151 - 165
151. Zeg: "Komt, ik zal u verkondigen, wat uw
Heer heeft verboden;" n.l. dat gij iets met Hem vereenzelvigt en dat gij
uw ouders niet goed behandelt en dat gij uw kinderen uit armoede doodt. - Wij
zijn het, Die voor u en voor hen zorgen - en dat gij onbetamelijke daden hetzij
openlijk of in het geheim begaat en dat gij een ziel ten onrechte doodt die
Allah heilig heeft verklaard. Dit is, hetgeen Hij u heeft bevolen, opdat gij
moogt begrijpen.
152. Beheert het eigendom van de wees, voordat hij
volwassen is, niet anders dan op de beste wijze. En geeft de volle maat en het
volle gewicht met rechtvaardigheid. Wij belasten geen ziel boven haar vermogen.
En leeft, wanneer gij spreekt, rechtvaardigheid na, zelfs wanneer het een
bloedverwant betreft en vervult het verbond van Allah. Dit is, hetgeen Hij u
vermaant, opdat gij er lering uit moogt trekken.
153. En dit is het rechte pad dat tot Mij leidt.
Volgt het daarom en volgt geen andere wegen opdat zij u niet van Mijn weg
afleiden. Hiertoe vermaant Hij u, opdat gij vroom moogt zijn.
154. En Wij gaven Mozes het Boek, als voltooiing van
de gunst aan hem die goed wilde doen en een uitleg van alle dingen en een
leidraad en een barmhartigheid, opdat zij in de ontmoeting van hun Heer mochten
geloven.
155. En dit is een Boek dat Wij hebben
nedergezonden, vol van zegeningen. Volgt het daarom en hoedt u, opdat u
barmhartigheid mag worden betoond.
156. Opdat gij niet zoudt zeggen: "Het Boek was
alleen geopenbaard voor twee volkeren die vóór ons leefden, en wij waren
inderdaad met de inhoud er van onbekend."
157. Of ingeval gij zoudt zeggen: "Voorzeker, als
ons het Boek was nedergezonden, zouden wij beter zijn geleid dan zij." Er
is nu een duidelijk bewijs, leiding en barmhartigheid van uw Heer tot u
gekomen. Wie is onrechtvaardiger dan hij die de tekenen van Allah verwerpt en
er zich van afkeert? Wij zullen degenen, die zich van Onze tekenen afwenden met
een vreselijke straf vergelden omdat zij zich hebben afgewend.

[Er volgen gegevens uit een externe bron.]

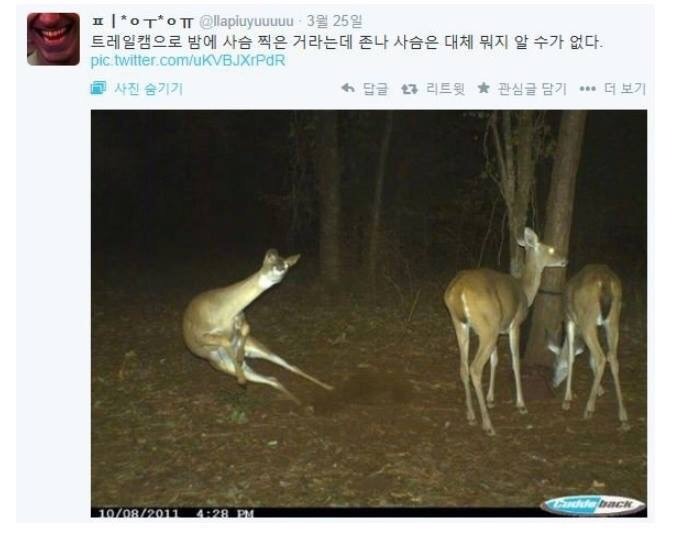Click the photo date stamp 10/08/2011
Viewport: 677px width, 539px height.
coord(138,513)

158. Verwachten zij niets anders dan dat engelen tot
hen zouden komen, of dat hun Heer zou verschijnen of dat enige der tekenen van
uw Heer zouden plaatshebben? Op de dag, wanneer enige der tekenen van uw Heer
zullen verschijnen, zal het geloven geen ziel baten die voorheen niet geloofde
noch iets goeds door haar geloof verdiende. Zeg: "Wacht, Wij wachten
ook."
159. Degenen, die scheiding in hun godsdienst maken
en zich in secten verdelen - gij hebt met hen niets uitstaande. Hun zaak rust
in Allah's handen dan zal Hij hen bekend maken met hetgeen zij deden.

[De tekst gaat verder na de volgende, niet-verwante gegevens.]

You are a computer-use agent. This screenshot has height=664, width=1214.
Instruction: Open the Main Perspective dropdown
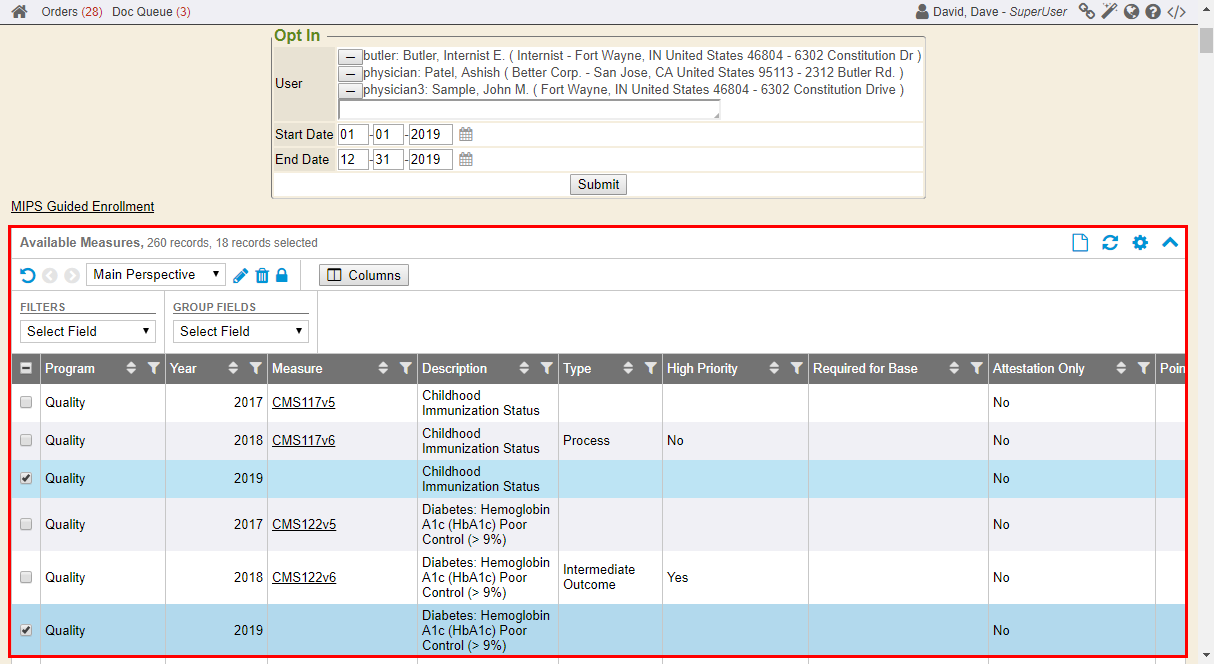(x=156, y=275)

160. Wie een goede daad verricht zal tienmaal zoveel
ontvangen, maar wie een slechte daad verricht zal alleen een daaraan gelijke
vergelding ontvangen; hun zal geen onrecht worden aangedaan.
161. Zeg: "Wat mij betreft, mijn Heer heeft mij
op het rechte pad geleid - een goed geloof, de godsdienst van Abraham, de
oprechte. En hij behoorde niet tot de afgodendienaren."

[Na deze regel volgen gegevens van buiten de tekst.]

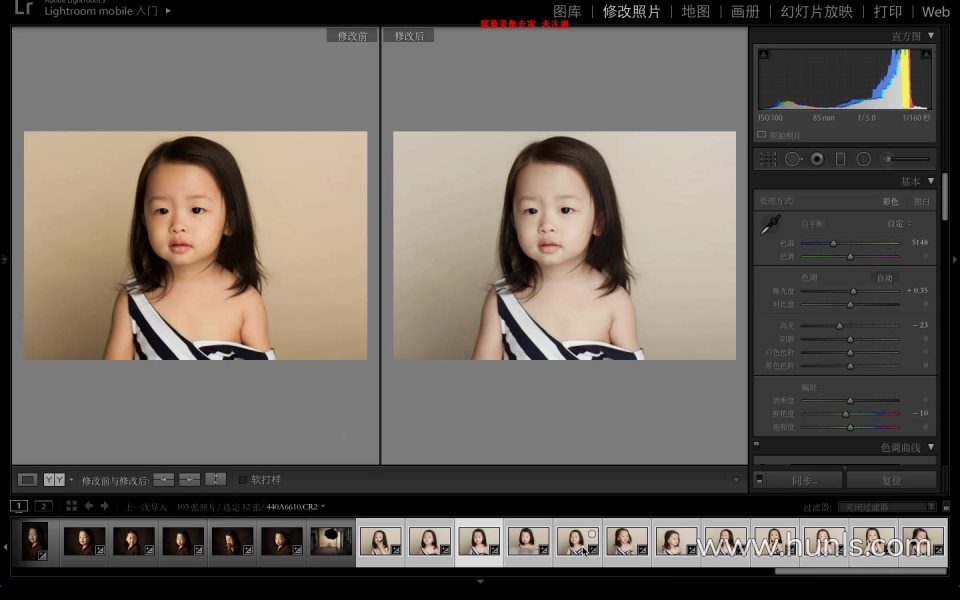This screenshot has height=600, width=960.
Task: Select the Graduated Filter tool
Action: tap(840, 159)
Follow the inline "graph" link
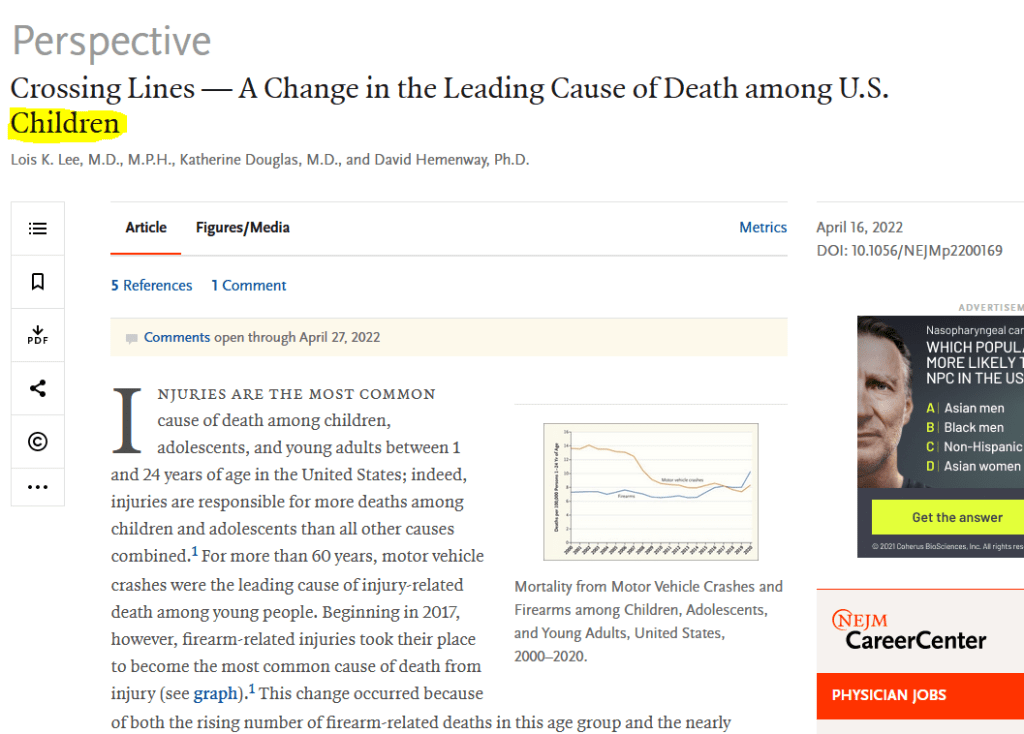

162. Zeg: "Mijn gebed en mijn offer, mijn leven
en mijn dood zijn gewijd aan Allah, de Heer der Werelden."
163. "Hij heeft geen gelijken. Zo is mij
bevolen en ik ben de eerste der Moslims."
164. Zeg: "Zal ik een andere Heer begeren
buiten Allah, terwijl Hij de Heer aller dingen is?" En geen ziel handelt
dan voor zichzelf alleen, noch draagt een lastdrager de last van anderen. Dan
zal uw terugkeer tot uw Heer zijn en Hij zal u verklaren, waarover gij
twisttet.
165. En Hij is het, die u op aarde tot opvolgers
maakte en Hij heeft sommigen uwer in rang boven anderen verheven, opdat Hij u
door hetgeen Hij u heeft gegeven, moge beproeven. Voorzeker, uw Heer is vlug in
het straffen en voorzeker, Hij is Vergevensgezind, Genadevol.